Nel parere della commissione si muovono critiche a tutto campo contro il progetto dell’alta velocità che sarebbe basato su “numeri poco convincenti, dati obsoleti e ipotesi che non riflettono la realtà quotidiana”. L’argomentazione del governo a favore del progetto, sostenuto all’unanimità da tutti i partiti, non convince la Hodge. A cominciare dall’affermazione di David Cameron, secondo la quale la ferrovia dovrebbe “sanare la divisione” tra il Nord e il Sud dell’Inghilterra. Non così secondo gli esperti dei conti, sicuri che il progetto non beneficerà l’economia regionale, anzi aumenterebbe l’afflusso dei lavoratori a Londra, svuotando il Nord. La commissione, poi, punta il dito contro grosse lacune nella perizia preliminare, che “minerebbero il progetto dall’inizio”. In tutto ciò, i presunti benefici per i pendolari tengono talmente poco conto della situazione attuale che non prendono in considerazione neppure la possibilità di connettersi alla rete direttamente dal treno per lavorare durante il viaggio. La preoccupazione più grande della commissione rimangono i costi. L’ammontare degli imprevisti che potrebbero andare ad aggiungersi al preventivo è di 14,4 miliardi di sterline, quasi il terzo del costo complessivo del piano. Nel frattempo, Alison Munro, la ceo di HS2 Ltd, ditta appaltatrice per il progetto dell’alta velocità, rassicura: i costi sono sotto controllo.

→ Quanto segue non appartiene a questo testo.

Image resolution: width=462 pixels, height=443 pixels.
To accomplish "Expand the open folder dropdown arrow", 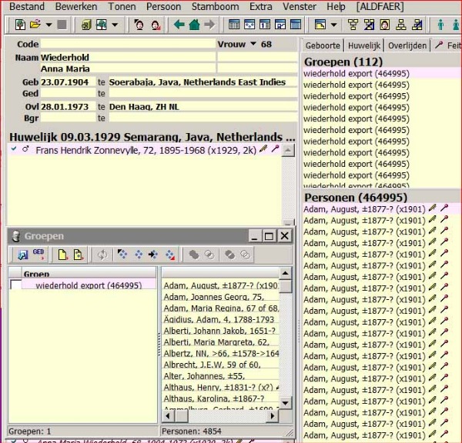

Tutte le critiche della commissione sono state rigettate dal ministro dei trasporti, Patrick McLoughlin, che continua la sua azione in difesa dell’alta velocità. “Il progetto libererà uno spazio indispensabile delle nostre ferrovie, produrrà centinaia dei posti di lavoro e migliorerà le connessioni”, ha sostenuto il ministro dopo la bocciatura della commissione. L’11 settembre McLoughlin dovrà intervenire in parlamento per promuovere un voto positivo sull’Hs2. Si attende che Westminster approvi provvedimenti necessari per procedere alla costruzione – quella della prima fase dovrebbe partire nel 2017 – entro il 2015. Mentre per il Public Accounts Committee sarebbe una scadenza irrealistica. Secondo Hodge, sarebbe molto meglio spendere le risorse economiche destinate al progetto nelle attuali infrastrutture ferroviarie.